На ложе темной ночью
Мою получишь весть,
Услышишь тихий голос:
«Я здесь, я здесь, я здесь!»
— Прямо какая-то лебединая песнь, — заметил Артур.
— А что там с грандиозным патриотическим финалом? — спросил Даркур.
— Сейчас посмотрим… где это? А, вот:
Ликует лес, ликует дол:
Се на престол Артур взошел!
С великой радости народ
Хвалу правителю поет.
Слава, слава королю
По-ве-ли-те-лю!
— В этом даже и смысла нет никакого, — сказал Холлиер.
— И не должно быть. Это патриотизм, — ответила Пенни.
— Неужели Гофман положил это на музыку? — спросил Холлиер.
— Нет. Вот последнее письмо, которое, судя по всему, подводит черту. Слушайте.
Дорогой Кембл!
К сожалению, у меня неутешительные новости от нашего друга Гофмана. Как Вы знаете, я послал ему наброски нескольких песен для пиесы об Артуре, с обычными заверениями, положенными либреттисту, что я изменю их любым образом, по его усмотрению, чтобы они легли на сочиненную им музыку.
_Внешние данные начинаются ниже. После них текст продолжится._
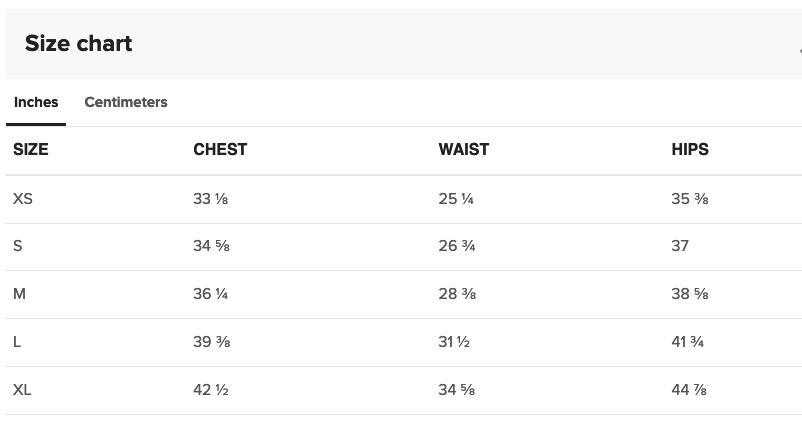
Task: Click the chest value 33 ⅛
Action: (210, 198)
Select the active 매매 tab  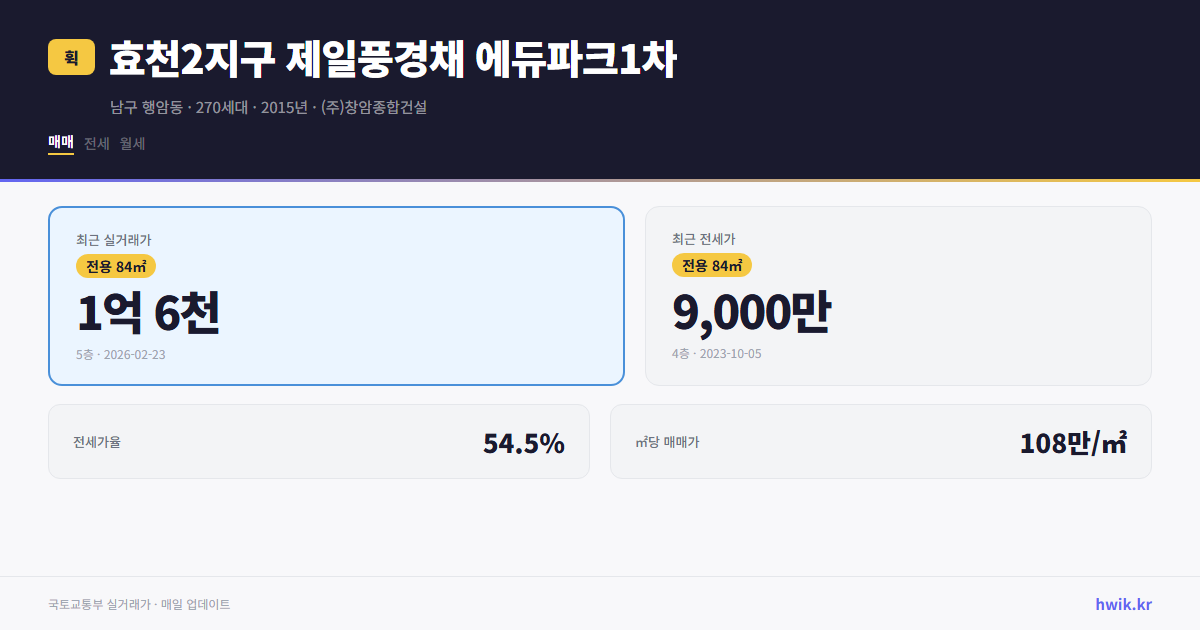[59, 143]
И разумеется, что я напишу дополнительные куплеты для театральных сцен, о которых мы договорились. И когда все это будет завершено, я объединю сцены диалогами. Но, как Вы видите, он упорно застрял на своей idée fixe. [22]Я полагал, что причиной наших разногласий служит язык; не знаю, насколько хорошо герр Гофман понимает по-английски. Однако он счел за благо ответить мне именно на этом языке. Прилагаю его письмо.
Достоуважаемый сэр!
Чтобы устранить всякие предпосылки для непонимания, я пишу сии строки на немецком языке с тем, чтобы мой досточтимый друг и коллега Schauspieldirektor [23]Людвиг Девриент перевел их на английский, коим я владею не в полном совершенстве. Однако же мои познания в английском языке вполне достаточны, чтобы уловить дух Ваших прекрасных стихов и объявить их полностью непригодными для задуманной мною оперы.
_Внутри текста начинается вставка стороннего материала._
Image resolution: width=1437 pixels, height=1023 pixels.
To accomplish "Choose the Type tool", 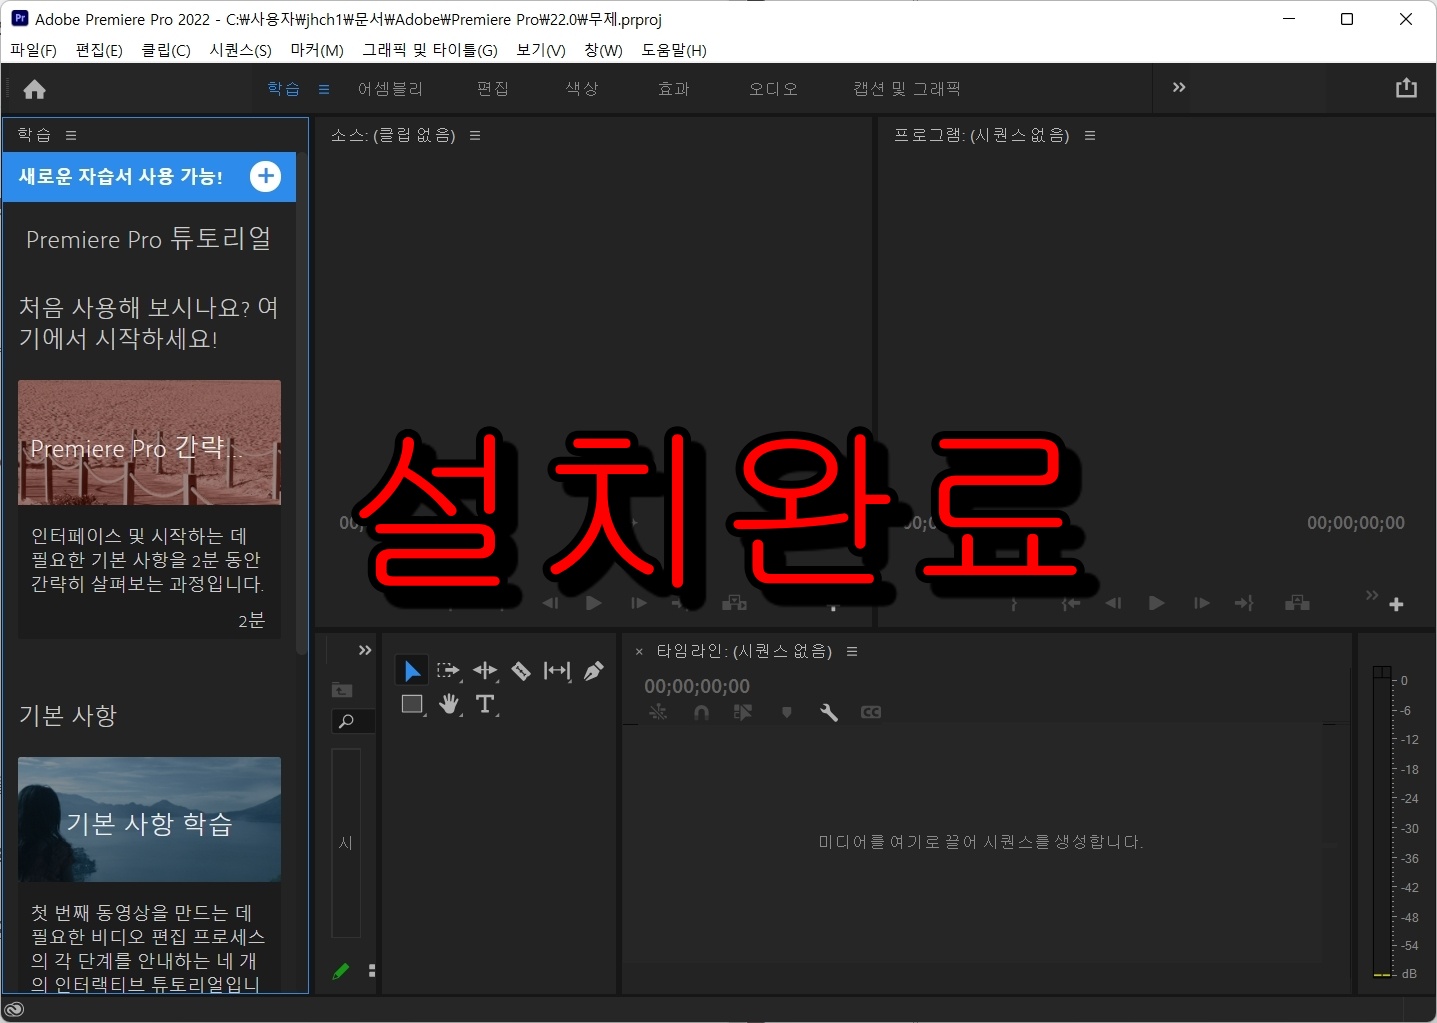I will pos(486,705).
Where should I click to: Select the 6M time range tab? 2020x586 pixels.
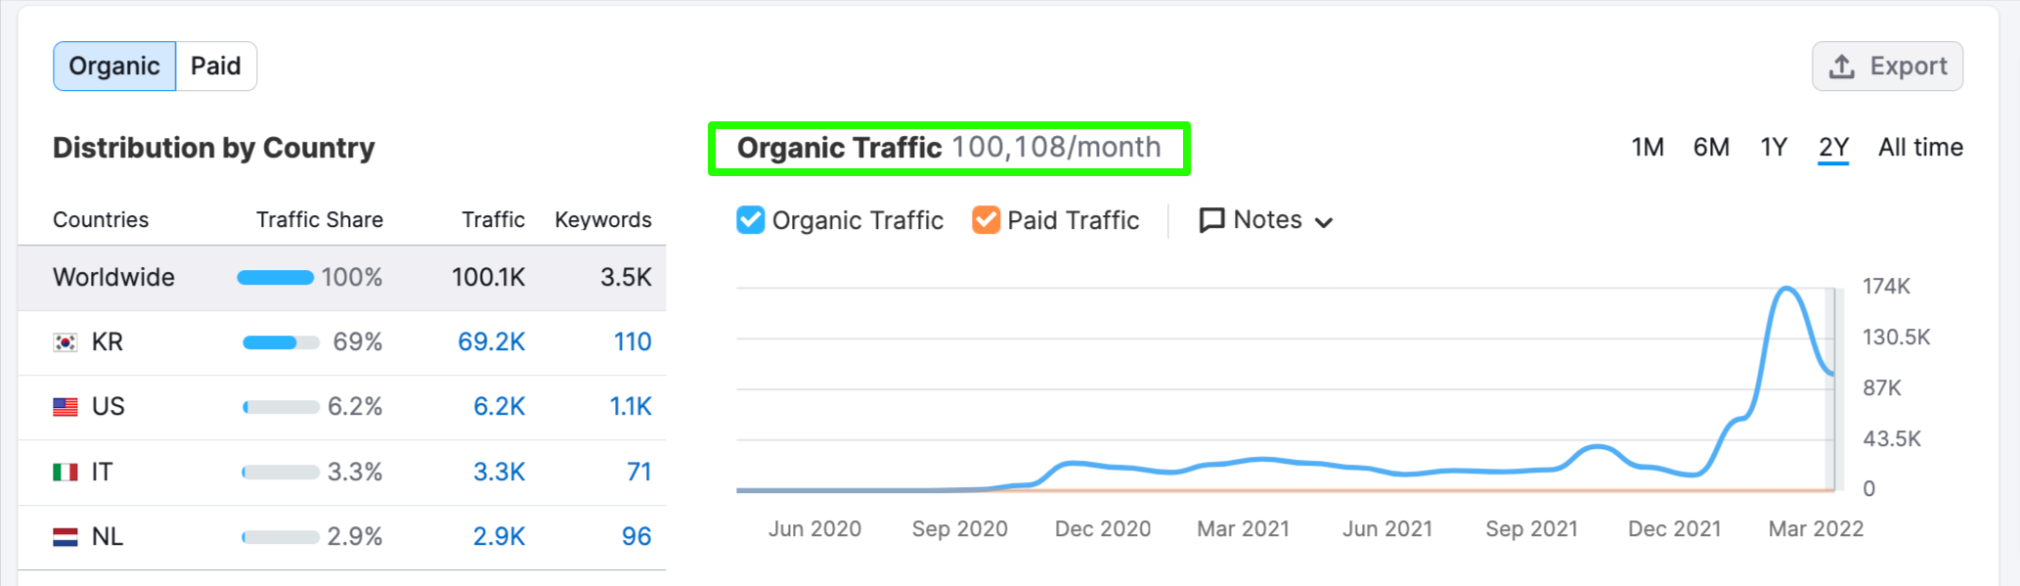[x=1711, y=147]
Большим счастьем для меня были великие изменения в музыке, происходившие на протяжении всей моей жизни, — многие музыканты даже великодушно говорят, что и я внес свою лепту в сии перемены. Ибо, как Вы, вероятнее всего, не знаете, я написал изрядное число музыкальных критических статей и удостоился даже похвалы великого Бетховена, не говоря уже о дружбе Шумана и Вебера. Бетховен сожалел впоследствии, что окончил наконец своего «Фиделио» в виде оперы с разговорными диалогами (Singspiel, [24]как мы это называем). Со времени завершения моей последней оперы «Ундина», которую Вебер столь великодушно осыпал похвалами, я много думал о природе оперы вообще; и ныне — когда мое время истекает по причинам, о которых не буду здесь распространяться, — я испытываю великое желание написать вымечтанную мною оперу или не писать вовсе никакой. И, досточтимый сэр, прошу извинить меня за прямоту, но предложенное Вами либретто вовсе не годится для оперы, как я ее вижу.
Когда я говорю о вымечтанной мною опере, это не просто сложенные вместе красивые слова, уверяю Вас; это выражение того, чем, по моему мнению, должна быть музыка и что она должна быть способна выразить. Ибо разве музыка не язык? А если да, то язык чего? Не язык ли она мира снов, мира за пределами мысли, за пределами всех языков, известных Человеку? Музыка пытается говорить с Человеком на единственно возможном языке этого невидимого мира. В своем письме Вы вновь и вновь подчеркиваете, что мы должны сказать зрителю нечто, должны добиться успеха. Но что это за успех? Я подошел к точке своей жизни — боюсь, к завершающей, — когда подобный успех более не имеет привлекательности. Мне недолго осталось говорить, а посему я желаю говорить только правду.